A few were angry with the people who took up the case – and with my report of the judgment as good news.

Others told of their own horrific experiences at the hands of departmental officials and cheered on lawyers who challenged the department’s violation of the constitution and its values.

If you missed it, this was the story of Edwin Samotse, sought by the authorities in Botswana for alleged murder. He escaped from his home country to South Africa, raising the question how South Africa should respond to Botswana’s request that he be extradited for trial.

Officials of the Department of Home Affairs had three blocks to sending him home, any one of which should have stopped them.

Our highest court says no one may be sent to stand trial in a country where the death penalty applies unless that country agrees not to seek or carry out the death penalty.

Second, the minister of justice and correctional services had issued a certificate barring Samotse’s surrender.
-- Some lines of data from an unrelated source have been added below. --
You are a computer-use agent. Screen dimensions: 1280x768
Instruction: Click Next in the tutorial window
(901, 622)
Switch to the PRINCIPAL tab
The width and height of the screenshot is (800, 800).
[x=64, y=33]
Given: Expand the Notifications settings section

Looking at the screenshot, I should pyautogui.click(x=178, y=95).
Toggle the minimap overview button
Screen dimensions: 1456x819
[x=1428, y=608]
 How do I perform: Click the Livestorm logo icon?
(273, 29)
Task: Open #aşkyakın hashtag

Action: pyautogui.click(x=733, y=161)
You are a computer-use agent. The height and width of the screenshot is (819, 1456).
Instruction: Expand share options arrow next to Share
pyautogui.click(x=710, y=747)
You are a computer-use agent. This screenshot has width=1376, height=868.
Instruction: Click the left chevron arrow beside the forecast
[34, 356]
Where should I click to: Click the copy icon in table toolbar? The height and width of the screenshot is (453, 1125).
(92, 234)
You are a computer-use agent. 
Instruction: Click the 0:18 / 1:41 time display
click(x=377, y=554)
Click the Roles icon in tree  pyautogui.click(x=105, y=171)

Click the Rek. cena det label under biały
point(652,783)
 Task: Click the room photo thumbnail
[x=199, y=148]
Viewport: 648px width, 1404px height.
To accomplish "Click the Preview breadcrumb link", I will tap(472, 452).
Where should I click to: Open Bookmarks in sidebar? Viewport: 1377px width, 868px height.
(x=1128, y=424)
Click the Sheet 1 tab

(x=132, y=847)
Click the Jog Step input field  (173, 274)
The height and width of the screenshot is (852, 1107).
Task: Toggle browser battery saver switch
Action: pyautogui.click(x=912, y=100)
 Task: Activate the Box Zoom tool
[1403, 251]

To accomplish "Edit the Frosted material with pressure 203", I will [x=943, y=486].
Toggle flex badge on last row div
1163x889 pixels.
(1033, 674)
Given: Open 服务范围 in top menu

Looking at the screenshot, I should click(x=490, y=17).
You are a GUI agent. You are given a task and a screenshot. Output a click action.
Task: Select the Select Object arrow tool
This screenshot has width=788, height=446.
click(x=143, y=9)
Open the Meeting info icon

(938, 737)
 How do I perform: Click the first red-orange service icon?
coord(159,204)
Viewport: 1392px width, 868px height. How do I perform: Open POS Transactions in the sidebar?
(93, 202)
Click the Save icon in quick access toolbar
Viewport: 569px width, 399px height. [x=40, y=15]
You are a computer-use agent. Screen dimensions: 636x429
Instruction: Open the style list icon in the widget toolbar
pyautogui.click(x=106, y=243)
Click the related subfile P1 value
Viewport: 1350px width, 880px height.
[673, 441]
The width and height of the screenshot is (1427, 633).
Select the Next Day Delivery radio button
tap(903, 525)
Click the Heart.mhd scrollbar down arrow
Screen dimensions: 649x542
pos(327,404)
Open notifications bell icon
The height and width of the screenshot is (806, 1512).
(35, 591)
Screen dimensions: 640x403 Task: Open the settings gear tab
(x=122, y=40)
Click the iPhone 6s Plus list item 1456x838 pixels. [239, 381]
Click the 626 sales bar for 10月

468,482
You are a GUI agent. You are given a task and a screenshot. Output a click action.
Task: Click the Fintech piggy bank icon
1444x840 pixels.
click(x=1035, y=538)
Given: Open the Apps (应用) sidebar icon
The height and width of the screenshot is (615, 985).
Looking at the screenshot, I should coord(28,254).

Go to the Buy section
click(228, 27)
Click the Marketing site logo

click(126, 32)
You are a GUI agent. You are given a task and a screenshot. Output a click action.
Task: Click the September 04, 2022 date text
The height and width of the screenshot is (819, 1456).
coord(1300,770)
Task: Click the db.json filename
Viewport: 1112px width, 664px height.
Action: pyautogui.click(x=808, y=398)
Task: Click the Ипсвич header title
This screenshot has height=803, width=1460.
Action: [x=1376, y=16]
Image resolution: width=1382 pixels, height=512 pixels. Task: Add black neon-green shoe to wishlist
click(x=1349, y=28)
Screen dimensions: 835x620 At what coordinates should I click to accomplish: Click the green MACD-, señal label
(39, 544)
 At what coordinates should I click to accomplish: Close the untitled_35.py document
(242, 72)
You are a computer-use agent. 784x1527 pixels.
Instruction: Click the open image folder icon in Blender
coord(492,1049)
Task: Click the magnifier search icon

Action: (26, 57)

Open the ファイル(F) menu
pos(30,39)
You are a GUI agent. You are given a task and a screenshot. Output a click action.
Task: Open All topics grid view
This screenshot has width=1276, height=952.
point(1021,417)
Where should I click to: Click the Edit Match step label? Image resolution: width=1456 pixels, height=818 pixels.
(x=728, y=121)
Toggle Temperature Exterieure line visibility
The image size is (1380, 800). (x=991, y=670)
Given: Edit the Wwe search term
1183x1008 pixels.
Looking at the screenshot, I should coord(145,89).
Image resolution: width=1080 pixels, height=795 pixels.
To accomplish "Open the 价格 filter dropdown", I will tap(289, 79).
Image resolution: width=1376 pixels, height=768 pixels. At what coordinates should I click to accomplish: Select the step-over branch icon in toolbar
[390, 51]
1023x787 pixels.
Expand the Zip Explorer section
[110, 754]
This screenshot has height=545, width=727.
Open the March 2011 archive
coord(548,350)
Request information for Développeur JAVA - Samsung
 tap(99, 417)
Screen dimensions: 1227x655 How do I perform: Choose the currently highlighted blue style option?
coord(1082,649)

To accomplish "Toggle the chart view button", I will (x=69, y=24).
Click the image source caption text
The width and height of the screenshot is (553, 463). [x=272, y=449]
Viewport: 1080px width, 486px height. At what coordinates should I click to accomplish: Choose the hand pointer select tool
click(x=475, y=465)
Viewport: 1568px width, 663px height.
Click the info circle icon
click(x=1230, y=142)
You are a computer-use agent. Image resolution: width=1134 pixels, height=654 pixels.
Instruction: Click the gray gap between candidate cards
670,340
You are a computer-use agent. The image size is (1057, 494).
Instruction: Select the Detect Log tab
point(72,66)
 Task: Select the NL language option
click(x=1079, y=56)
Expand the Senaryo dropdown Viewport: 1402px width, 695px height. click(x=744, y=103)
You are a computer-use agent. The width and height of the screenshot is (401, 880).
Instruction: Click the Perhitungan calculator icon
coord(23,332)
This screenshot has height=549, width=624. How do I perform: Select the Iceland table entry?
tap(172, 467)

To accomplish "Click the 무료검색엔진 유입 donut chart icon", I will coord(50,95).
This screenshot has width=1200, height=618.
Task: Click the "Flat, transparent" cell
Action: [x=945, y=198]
Last, the high court had, in this very case, ordered that he not be returned to Botswana.

Yet the unthinkable happened. Samotse disappeared and his lawyers found he had been extradited – against the law, against a court order and against a ministerial instruction.

For some readers, these are non-issues. He’s a killer, they say, and South Africa shouldn’t be protecting him.

This week I asked the lawyers closest to the case why they got involved in this controversial matter.

Samotse was represented by Legal Aid South Africa, while Lawyers for Human Rights (LHR) worked with Legal Aid SA, playing a key role as a friend of the court and an additional applicant in the matter.

Legal Aid SA’s chief legal executive, Patrick Hundermark, said his organisation took up Samotse’s case “because it is a crucial rule-of-law issue”.

“If you have officials who do not comply with the rule of law, who undermine it, then the way is open for ordinary people to act the same way and take the law into their own hands,” he said.

Achmed Mayet, who heads Legal Aid SA’s impact litigation unit, agrees: “Departmental officials took the law into their own hands when they extradited Samotse despite rulings of the Constitutional Court. The judges said there had to be an undertaking in writing not to seek or impose the death penalty (before there could be extradition). And Botswana refuses to give this undertaking.”

Mayet, who has been involved in similar cases, said Department of Home Affairs officials have shown “a pattern of ignoring the constitution and court judgments”. They wanted to deport Samotse regardless of the law – and they did.

“Some people might say we are defending criminals,” said Hundermark. “But at this stage, Samotse, for example, is merely a suspected criminal.” Like anyone else, he is entitled to a fair trial – and he may be acquitted.

The South African constitution protects “anyone in South Africa”, he added.

Once the highest court has found the death penalty is unconstitutional, that’s it, said Hundermark. “We are legally obliged to deal with the consequences.”

And the consequences are not always predictable. In addition to cases like that of Samotse, for example, Legal Aid SA is fighting the extradition of two South Africans to Botswana for trial because that country does not provide Aids treatment for non-Botswana citizens in its prisons.

If the men – one has Aids and the other a serious TB-related condition – were convicted and sent to jail it “would amount to a death penalty”, Hundermark said.

For David Cote of LHR, the Samotse case warranted involvement because LHR was “extremely concerned” by ongoing official action in direct contravention of two previous Constitutional Court judgments. “The rule of law was clearly implicated,” he said.

LHR was also concerned about the department’s initial attempts to deny responsibility for the illegal extradition.

But though more clarity emerged about who is to blame in Samotse’s case, Cote remains concerned that even the new protocols announced by the department won’t be enough to keep recalcitrant departmental officials in check.